COPD: Overview of Definitions, Epidemiology, and Factors Influencing Its Development
Despite considerable effort, the semantics regarding COPD remain confusing. As a whole, COPD is characterized by a single physiologic feature: limitation of expiratory airflow. A number of diseases can lead to this physiologic abnormality. In general, COPD embraces emphysema, chronic bronchitis, and asthma. Other conditions that may lead to limitation of expiratory airflow, for example bronchiectasis due to cystic fibrosis, are usually specifically excluded from the definition. The major conditions that may be embraced under the rubric “COPD” may be present independently or together to variable degrees in an individual patient. These relationships have been summarized by Snider and colleagues as a nonproportional Venn diagram. One of the important features of this definitional model is that the various diseases that may be included as part of COPD may be present without airflow limitation. canadian family pharmacy online
An alternative way to classify the component diseases that comprise COPD is anatomic. In this regard, asthma affects primarily the conducting airways. Emphysema is a destructive process of the alveolar structures.

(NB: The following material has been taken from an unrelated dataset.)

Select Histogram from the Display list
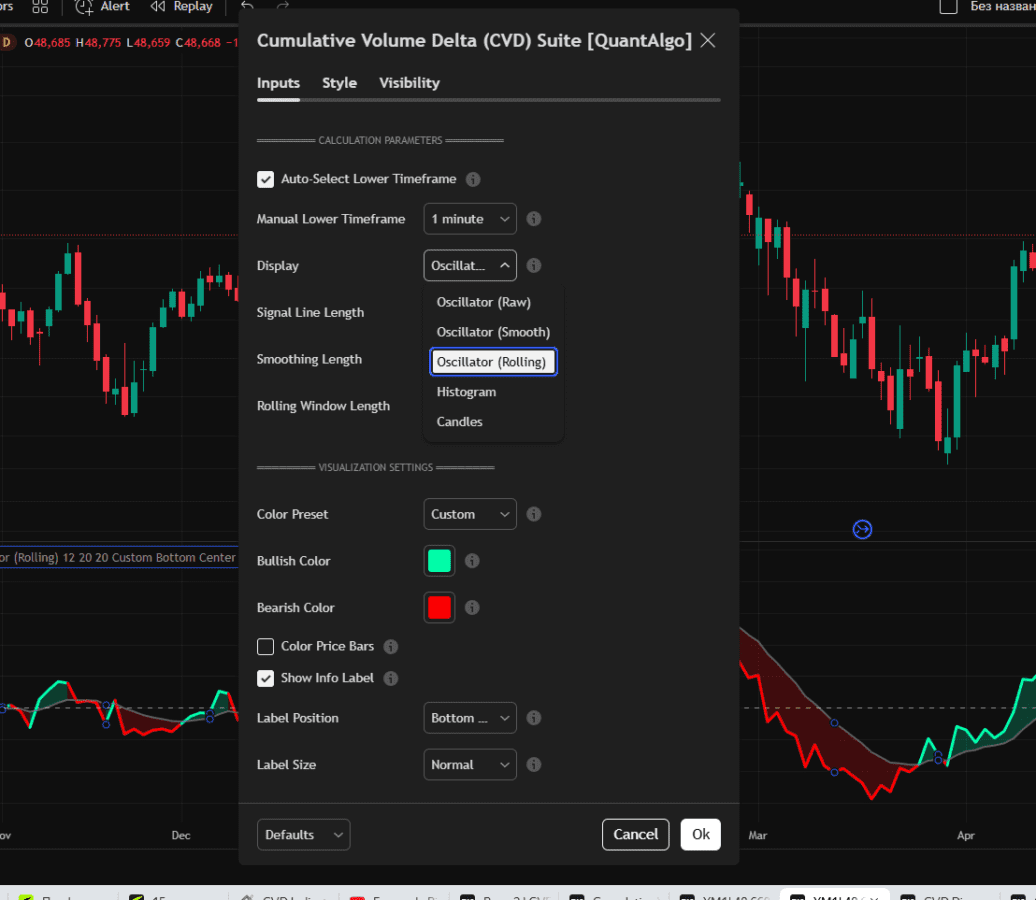This screenshot has height=900, width=1036. [x=466, y=392]
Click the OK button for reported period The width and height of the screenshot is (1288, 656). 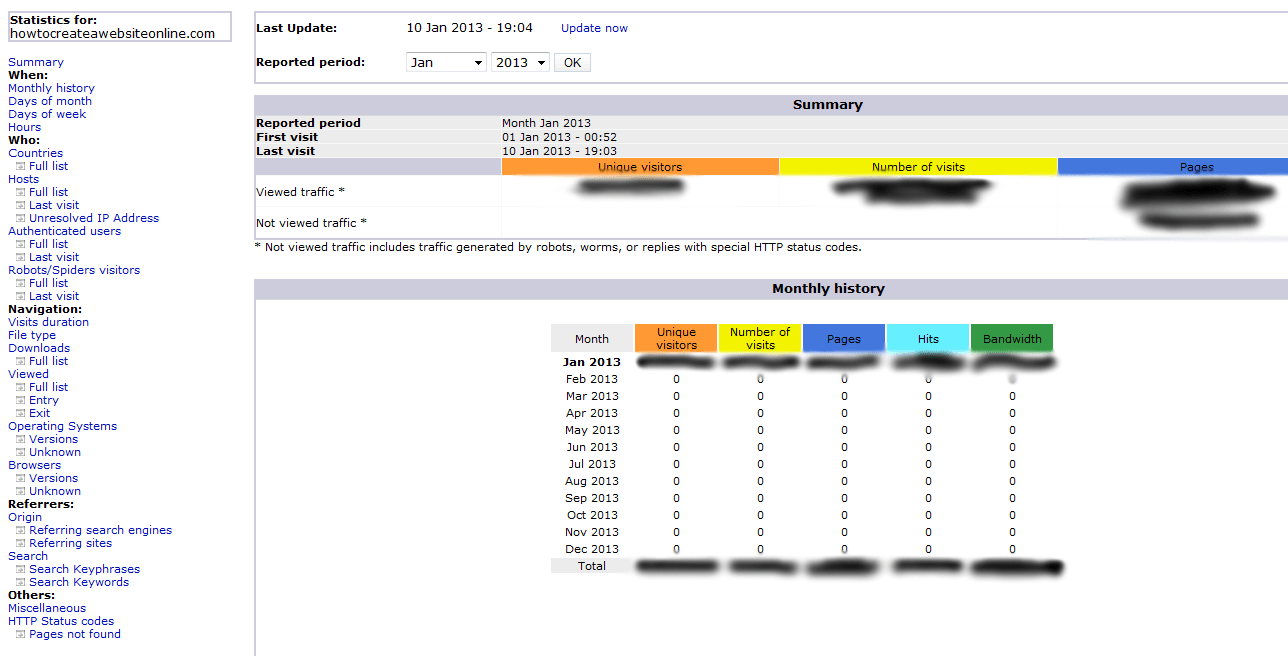coord(572,61)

Chronic bronchitis affects both the large and the small airways. In the large airways, hypertrophy and hyperplasia of glandular structures and goblet cell metaplasia are prominent. In the small airways, peribronchiolar fibrosis and airway narrowing can be a prominent feature. Clearly these processes may exist independently or they may be present concurrently in a given patient. Finally, any of these processes may result in chronic airflow limitation and, therefore, they may be associated with COPD. Alternatively, these processes may be present anatomically without sufficient impairment of pulmonary function to qualify for the definition: COPD.